А Егор Исаевич был все таким же, неопрятным и толстым, все в той же коричневой пижаме, широкие брючины все так же свисали из-под фалд, приподнятых объемистым задом. Разве что стал чуть ростом пониже, но Антоха привык — перерос многих.

— Так чем могу быть полезен?

Антоха очнулся:

— Взгляните, кларнет!

Егор Исаевич не шевельнулся. Стоял и неопределенно взирал на Антоху. Антоха подумал: «Да нет, он меня не узнал! Прошло столько времени!»

— Отличный немецкий кларнет!

Егор Исаевич на кларнет не смотрел. Глупость какая-то.

— Фирма «Вурлитцер», — Антоха сказал. Хороший кларнет, отец мой дудел. Сейчас не дудит, сейчас у него зубы шатаются, — пошутил, но Егор Исаевич не откликнулся.

— А мама — арфистка, — произнес вдруг Аитоха ни с того ни с сего.

И вздрогнул: кой черт его дернул? Но Егор Исаевич не отреагировал и на маму-арфистку, и все посматривал, подслеповато помаргивая, на Антоху, все так безразлично, будто посматривал на неумного клоуна.
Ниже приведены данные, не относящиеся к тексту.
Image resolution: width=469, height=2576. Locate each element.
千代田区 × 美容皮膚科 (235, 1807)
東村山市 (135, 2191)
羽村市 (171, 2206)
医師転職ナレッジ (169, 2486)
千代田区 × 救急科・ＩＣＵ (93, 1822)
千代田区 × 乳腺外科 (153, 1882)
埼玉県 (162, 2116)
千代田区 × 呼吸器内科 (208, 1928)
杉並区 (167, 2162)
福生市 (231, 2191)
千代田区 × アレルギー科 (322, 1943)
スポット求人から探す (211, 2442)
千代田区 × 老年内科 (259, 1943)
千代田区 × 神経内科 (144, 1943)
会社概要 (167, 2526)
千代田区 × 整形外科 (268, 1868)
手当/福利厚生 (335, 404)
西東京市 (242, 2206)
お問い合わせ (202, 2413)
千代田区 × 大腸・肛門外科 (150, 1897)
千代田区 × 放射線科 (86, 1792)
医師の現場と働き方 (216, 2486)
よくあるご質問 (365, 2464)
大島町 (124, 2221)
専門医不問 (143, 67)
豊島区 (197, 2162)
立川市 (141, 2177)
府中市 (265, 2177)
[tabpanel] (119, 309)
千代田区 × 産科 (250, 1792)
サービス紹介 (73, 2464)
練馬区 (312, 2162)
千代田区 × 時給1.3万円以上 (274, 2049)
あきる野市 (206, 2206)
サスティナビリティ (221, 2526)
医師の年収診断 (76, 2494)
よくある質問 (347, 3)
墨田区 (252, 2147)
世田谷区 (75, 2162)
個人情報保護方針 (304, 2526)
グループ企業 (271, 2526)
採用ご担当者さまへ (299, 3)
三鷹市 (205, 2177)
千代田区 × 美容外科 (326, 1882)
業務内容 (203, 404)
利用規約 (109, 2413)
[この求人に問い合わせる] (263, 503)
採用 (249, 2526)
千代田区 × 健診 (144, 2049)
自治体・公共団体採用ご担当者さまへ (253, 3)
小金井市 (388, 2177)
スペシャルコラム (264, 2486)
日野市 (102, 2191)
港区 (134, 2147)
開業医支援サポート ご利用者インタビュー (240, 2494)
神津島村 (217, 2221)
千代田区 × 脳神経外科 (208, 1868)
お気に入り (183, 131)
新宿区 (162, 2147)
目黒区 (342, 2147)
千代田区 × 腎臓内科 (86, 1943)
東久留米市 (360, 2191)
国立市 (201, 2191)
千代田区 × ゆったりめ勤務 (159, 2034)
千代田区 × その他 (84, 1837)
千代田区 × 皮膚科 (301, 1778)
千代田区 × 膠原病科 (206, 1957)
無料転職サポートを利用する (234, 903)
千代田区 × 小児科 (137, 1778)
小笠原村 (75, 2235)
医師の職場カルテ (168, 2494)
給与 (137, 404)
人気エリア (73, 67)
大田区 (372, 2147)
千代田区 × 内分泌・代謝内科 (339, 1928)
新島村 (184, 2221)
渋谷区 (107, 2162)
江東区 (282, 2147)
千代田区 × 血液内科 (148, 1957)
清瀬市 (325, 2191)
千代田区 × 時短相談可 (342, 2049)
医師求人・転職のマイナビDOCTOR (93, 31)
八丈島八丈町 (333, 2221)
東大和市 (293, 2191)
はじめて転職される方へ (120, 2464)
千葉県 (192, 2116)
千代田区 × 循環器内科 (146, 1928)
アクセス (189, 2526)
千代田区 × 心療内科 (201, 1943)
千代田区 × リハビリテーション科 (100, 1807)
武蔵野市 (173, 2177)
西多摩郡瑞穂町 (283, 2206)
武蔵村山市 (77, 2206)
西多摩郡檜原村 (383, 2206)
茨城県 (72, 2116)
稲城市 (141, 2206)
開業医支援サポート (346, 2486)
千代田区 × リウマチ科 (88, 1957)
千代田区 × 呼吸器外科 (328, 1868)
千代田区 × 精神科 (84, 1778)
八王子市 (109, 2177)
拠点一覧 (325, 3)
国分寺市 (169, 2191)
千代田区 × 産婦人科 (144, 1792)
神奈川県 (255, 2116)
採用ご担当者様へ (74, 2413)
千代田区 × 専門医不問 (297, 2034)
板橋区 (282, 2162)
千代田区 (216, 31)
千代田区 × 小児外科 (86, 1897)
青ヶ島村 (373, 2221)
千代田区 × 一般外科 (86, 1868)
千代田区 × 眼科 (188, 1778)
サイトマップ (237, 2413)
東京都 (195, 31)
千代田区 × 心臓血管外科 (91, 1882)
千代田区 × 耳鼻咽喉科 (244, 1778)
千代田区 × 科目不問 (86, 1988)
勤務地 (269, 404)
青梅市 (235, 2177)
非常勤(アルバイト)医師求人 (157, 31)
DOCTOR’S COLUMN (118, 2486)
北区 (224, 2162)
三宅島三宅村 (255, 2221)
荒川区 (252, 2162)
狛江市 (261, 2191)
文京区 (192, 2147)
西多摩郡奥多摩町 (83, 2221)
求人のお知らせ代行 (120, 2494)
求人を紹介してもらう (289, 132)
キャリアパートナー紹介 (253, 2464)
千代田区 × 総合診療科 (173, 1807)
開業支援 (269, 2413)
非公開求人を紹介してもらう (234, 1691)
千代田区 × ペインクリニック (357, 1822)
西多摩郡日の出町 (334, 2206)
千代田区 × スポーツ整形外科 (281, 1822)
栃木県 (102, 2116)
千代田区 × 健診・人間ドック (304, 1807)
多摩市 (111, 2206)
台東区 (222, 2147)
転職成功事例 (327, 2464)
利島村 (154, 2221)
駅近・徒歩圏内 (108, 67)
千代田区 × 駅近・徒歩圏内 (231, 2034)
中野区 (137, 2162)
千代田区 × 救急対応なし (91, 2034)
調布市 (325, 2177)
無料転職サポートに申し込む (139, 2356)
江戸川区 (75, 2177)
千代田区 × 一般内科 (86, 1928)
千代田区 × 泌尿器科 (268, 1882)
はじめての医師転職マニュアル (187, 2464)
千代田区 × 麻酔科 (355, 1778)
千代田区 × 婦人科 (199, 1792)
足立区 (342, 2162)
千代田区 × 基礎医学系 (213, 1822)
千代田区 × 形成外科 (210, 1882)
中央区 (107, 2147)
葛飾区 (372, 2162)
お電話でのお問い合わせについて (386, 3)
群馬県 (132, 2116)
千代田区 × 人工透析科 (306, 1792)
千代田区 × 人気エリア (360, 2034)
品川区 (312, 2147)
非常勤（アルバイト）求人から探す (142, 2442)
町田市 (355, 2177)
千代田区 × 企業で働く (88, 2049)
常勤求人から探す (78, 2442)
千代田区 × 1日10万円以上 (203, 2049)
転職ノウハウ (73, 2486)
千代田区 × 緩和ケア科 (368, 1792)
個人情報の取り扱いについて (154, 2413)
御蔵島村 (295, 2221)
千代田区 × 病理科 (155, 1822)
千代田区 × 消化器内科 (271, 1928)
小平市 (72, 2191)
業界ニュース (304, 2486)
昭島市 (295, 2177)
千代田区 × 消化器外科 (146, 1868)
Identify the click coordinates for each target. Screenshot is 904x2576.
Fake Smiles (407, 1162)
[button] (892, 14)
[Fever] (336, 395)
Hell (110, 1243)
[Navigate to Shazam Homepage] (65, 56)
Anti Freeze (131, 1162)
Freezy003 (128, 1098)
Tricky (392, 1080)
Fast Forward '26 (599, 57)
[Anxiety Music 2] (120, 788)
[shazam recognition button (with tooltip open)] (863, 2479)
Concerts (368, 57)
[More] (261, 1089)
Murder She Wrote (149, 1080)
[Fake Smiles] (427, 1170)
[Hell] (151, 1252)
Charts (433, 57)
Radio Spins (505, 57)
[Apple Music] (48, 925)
Антоха стал сатанеть, заговорил что попало, и отчего-то все больше подмывало трепаться об арфе.

— Отец играл на кларнете, а мама на арфе. Все собирались устроить дуэт. Но арфы-то нет у нас, кларнет, стало быть, тоже не нужен. Вот, взгляните, хороший кларнет из черного дерева!

Но Егор Исаевич не врубался никак. То ли оглох, то ли стал вообще «не того». Вдруг повернулся и, будто забыв про Антоху, зашлепал подошвами тапочек.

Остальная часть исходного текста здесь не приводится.